There are various classification criteria upon which watrmarking techniques can be classified. These criteria include robustness, perceptibility, and embedding and retrieval procedures. The robustness describes the ability of the watermark to resist common data manipulations. The watermark can be robust, fragile, or semi-fragile. A robust watermark is used to protect the copyright, because it aims at resisting different types of processing (Petrovic 2005; Chang and Chang 2010; Radharani and Valarmathi 2010). On the contrary, a fragile or semi-fragile watermark is used to verify the authenticity and content integrity. When a delicate watermark is attacked; obviously, it will be destroyed (Li and Yang 2003).
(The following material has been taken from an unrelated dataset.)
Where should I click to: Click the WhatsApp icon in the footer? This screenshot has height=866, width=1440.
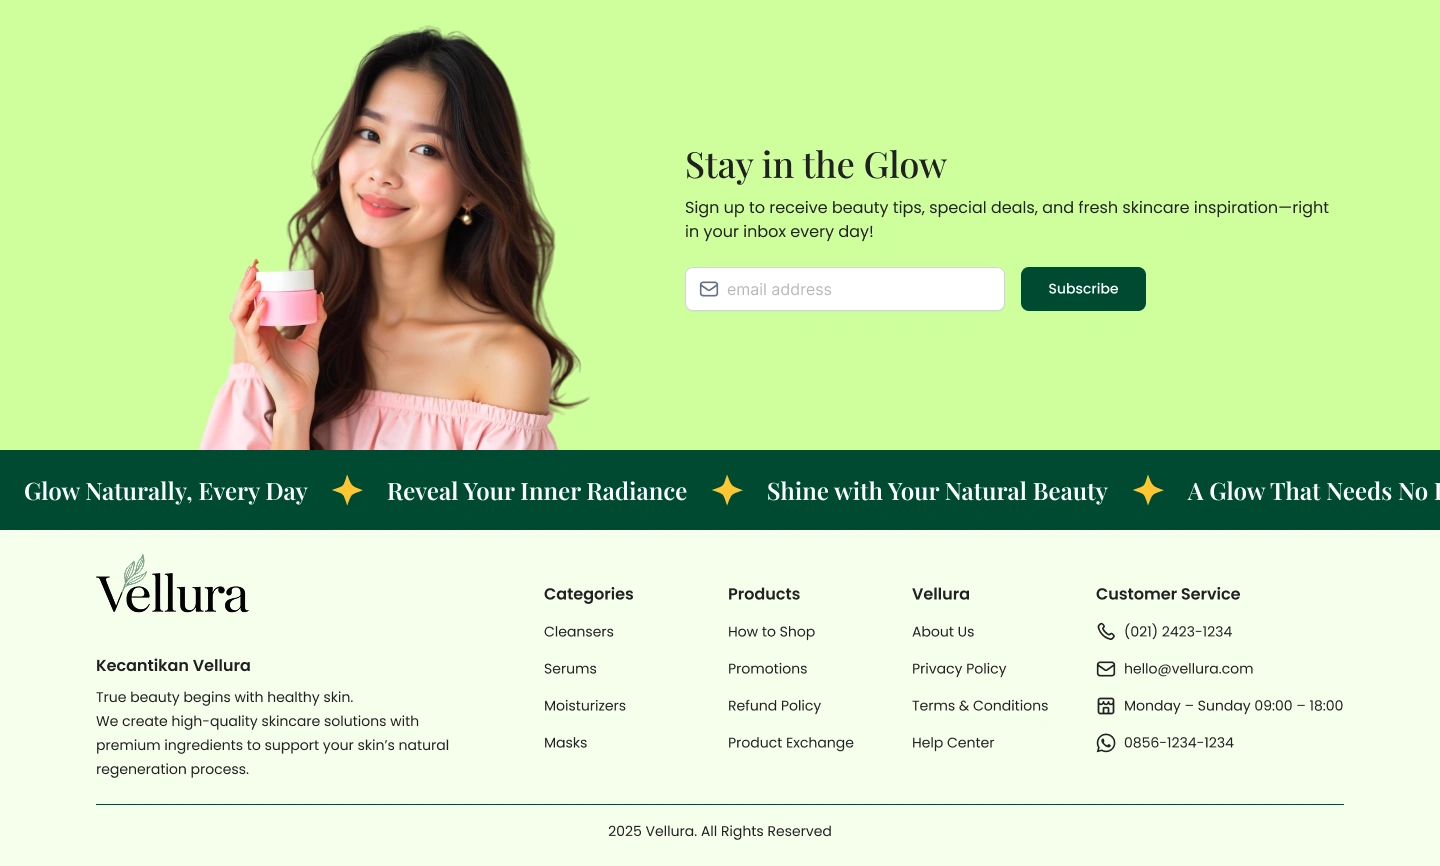click(1106, 743)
A combination of robust and fragile watermarks in audio signals can be found in (Lu et al. 2000). Of these watermarks, one was used to provide copyright protection and the other was used for tampered regions detection. The integrity verification using watermarking and fingerprinting techniques with a fragile speech recording authentication scheme based on the discrete Fourier transform (DFT) was studied by Wu and Jay Kuo (20012002). In (G´omez et al. 2002), the integrity of audio recordings is verified using a mixed watermarking-fingerprinting approach with some sort of self embedding. The idea of self embedding mainly depends on extracting the fingerprint or a dependent mark from a used signal and then keeping it within the signal through a marking process. So, there is no need for additional external data during the integrity verification process. Some approaches with the same concept have been presented for image, video, and audio (Dittmann et al. 1999; Dittmann 2001; Shaw 2000).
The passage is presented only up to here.